• **Required task**
Please format the records from the line containing "This screenshot has width=1368, height=390." through the end of the records as a numbered list, omitting any blank lines.
-*-
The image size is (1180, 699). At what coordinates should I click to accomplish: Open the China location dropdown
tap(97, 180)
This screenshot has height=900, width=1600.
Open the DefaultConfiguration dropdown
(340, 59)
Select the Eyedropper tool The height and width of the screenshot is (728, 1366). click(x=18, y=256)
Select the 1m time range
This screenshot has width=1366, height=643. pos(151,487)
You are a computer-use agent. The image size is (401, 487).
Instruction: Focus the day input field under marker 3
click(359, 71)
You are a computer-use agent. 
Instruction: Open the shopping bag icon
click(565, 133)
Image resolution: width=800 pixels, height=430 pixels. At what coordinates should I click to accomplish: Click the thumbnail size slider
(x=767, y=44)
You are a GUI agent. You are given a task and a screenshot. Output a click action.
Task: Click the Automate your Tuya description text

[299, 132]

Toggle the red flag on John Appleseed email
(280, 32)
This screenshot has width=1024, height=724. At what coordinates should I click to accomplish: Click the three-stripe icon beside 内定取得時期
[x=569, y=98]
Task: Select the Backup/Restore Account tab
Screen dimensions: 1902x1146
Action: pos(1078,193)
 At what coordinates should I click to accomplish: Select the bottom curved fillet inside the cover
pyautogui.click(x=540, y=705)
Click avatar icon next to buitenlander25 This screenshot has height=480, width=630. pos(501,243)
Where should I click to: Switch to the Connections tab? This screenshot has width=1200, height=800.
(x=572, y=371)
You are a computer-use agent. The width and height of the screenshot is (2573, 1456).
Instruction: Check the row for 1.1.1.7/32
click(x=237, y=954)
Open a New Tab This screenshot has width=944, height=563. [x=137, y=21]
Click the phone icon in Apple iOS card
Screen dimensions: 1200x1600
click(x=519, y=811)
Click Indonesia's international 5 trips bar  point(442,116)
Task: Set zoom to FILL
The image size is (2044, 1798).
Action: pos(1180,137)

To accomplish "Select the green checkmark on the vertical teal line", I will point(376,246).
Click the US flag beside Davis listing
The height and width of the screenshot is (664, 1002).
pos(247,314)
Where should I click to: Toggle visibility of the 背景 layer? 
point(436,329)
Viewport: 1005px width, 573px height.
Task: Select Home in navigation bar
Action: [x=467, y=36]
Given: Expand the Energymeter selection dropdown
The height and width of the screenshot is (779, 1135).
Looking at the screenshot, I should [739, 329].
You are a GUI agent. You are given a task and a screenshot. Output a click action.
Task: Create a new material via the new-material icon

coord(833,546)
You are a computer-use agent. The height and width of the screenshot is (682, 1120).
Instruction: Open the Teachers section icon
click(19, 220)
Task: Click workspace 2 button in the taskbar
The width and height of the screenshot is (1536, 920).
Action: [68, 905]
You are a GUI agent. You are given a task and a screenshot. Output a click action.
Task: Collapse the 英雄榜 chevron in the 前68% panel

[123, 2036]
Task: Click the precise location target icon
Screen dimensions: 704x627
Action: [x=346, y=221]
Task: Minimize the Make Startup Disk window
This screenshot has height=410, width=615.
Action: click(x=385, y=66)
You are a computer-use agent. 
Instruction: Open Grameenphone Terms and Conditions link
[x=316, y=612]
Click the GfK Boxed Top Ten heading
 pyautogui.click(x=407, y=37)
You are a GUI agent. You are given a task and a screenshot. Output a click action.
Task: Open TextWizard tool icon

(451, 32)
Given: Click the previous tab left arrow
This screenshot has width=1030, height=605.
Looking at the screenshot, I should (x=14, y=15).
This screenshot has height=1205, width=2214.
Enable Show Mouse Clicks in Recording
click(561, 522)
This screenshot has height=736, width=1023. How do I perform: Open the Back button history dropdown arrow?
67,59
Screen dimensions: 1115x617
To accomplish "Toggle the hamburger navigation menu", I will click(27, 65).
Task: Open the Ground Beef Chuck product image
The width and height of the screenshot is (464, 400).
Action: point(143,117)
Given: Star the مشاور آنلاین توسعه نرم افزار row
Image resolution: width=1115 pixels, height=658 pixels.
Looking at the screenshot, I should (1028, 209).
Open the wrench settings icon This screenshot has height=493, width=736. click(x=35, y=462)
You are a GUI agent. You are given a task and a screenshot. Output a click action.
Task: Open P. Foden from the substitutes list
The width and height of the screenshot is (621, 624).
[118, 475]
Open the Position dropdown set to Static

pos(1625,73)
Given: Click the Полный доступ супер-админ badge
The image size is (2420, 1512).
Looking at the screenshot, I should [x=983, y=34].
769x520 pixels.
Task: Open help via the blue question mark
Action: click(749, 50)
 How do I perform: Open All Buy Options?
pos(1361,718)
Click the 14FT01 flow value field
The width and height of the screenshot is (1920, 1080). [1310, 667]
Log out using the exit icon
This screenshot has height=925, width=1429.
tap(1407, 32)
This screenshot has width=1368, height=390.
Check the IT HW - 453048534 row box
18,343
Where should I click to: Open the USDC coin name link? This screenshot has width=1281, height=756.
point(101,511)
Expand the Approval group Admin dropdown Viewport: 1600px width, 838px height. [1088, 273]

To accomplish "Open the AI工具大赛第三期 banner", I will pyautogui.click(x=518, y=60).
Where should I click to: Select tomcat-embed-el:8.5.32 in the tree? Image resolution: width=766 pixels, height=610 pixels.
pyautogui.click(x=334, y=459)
-*-
• **Reply**
1. This screenshot has width=1368, height=390.
2. Check the IT HW - 453048534 row box
3. 18,343
4. Where should I click to: Open the USDC coin name link? This screenshot has width=1281, height=756.
5. point(101,511)
6. Expand the Approval group Admin dropdown Viewport: 1600px width, 838px height. [1088, 273]
7. To accomplish "Open the AI工具大赛第三期 banner", I will pyautogui.click(x=518, y=60).
8. Where should I click to: Select tomcat-embed-el:8.5.32 in the tree? Image resolution: width=766 pixels, height=610 pixels.
9. pyautogui.click(x=334, y=459)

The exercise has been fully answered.